Though nearly illiterate, Dexter published a book in 1802, “A Pickle for the Knowing Ones, or Plain Truths in a Homespun Dress.”  Part memoir, part manifesto, part sermon, the book provides a window into his meandering stream of consciousness.  While the text is nearly indecipherable with its unique spelling and total lack of punctuation, Dexter’s rambling treatise contains kernels of wisdom, humor, and even poetry.
 
This piece, Plain Truths from Timothy Dexter, isolates some of those quasi-poetic fragments and treats them as song-text.  It is neither my intention to aggrandize nor ridicule the author.  Rather, I hope to share my personal intrigue into a person whom an essayist for the Historical Society of Old Newburyport described as “a living exception to all general rules, and a living contradiction to all maxims of human wisdom.”
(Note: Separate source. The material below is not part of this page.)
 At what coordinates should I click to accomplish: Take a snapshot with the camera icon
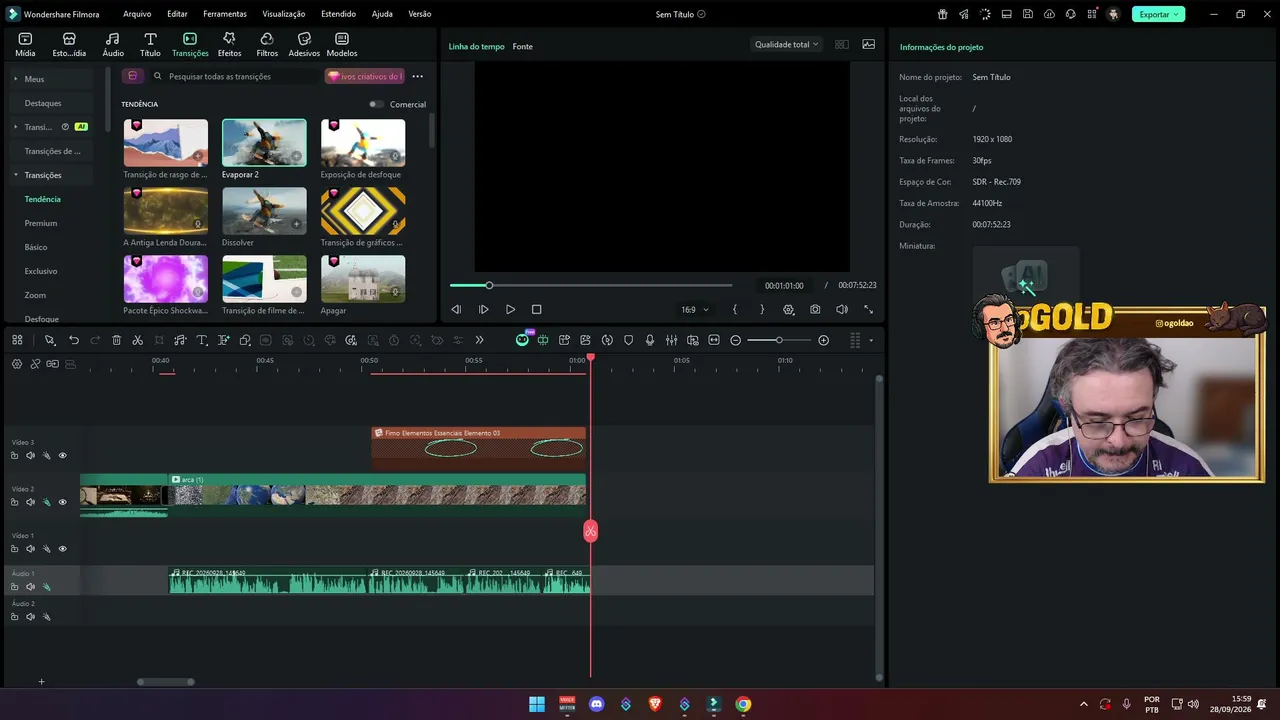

I. If you can bare the trouth
If you can bare the trouth I will tell the trouth

II.  we come into the world
all we know is we are here, we come into the world crying and gone out groaning*

III. Day and Night
I stay at home praying for theavs and Rougs to be saved Day and Night praying for siners poour creaters
 
IV. Regoising
To mankind at Large the time is Com at Last the grat day of Regoising  

V. Let the Devil goue into Darknes 
Let the Devil goue into Darknes and take his due 

VI. just fineishing his sermon
just fineishing his sermon he says o good lord I hop you will consider what foue hints I have given 

VII. to be A king
it is hard work to be A king ... it is harder than tilling the ground 

VIII. the shaking quickers
her Lamp bourning the Lamps trimmed with glorey the shaking quickers
 
IX.  good-bye
I am a frind to all onnest men A friend to good order, honor to whom it belongs, to great men a friend – to all good citizens and honest men good-bye. *


*Italicized texts are excerpted from a later portion of Dexter’s book, in which his peculiar grammar and spelling was corrected by an editor.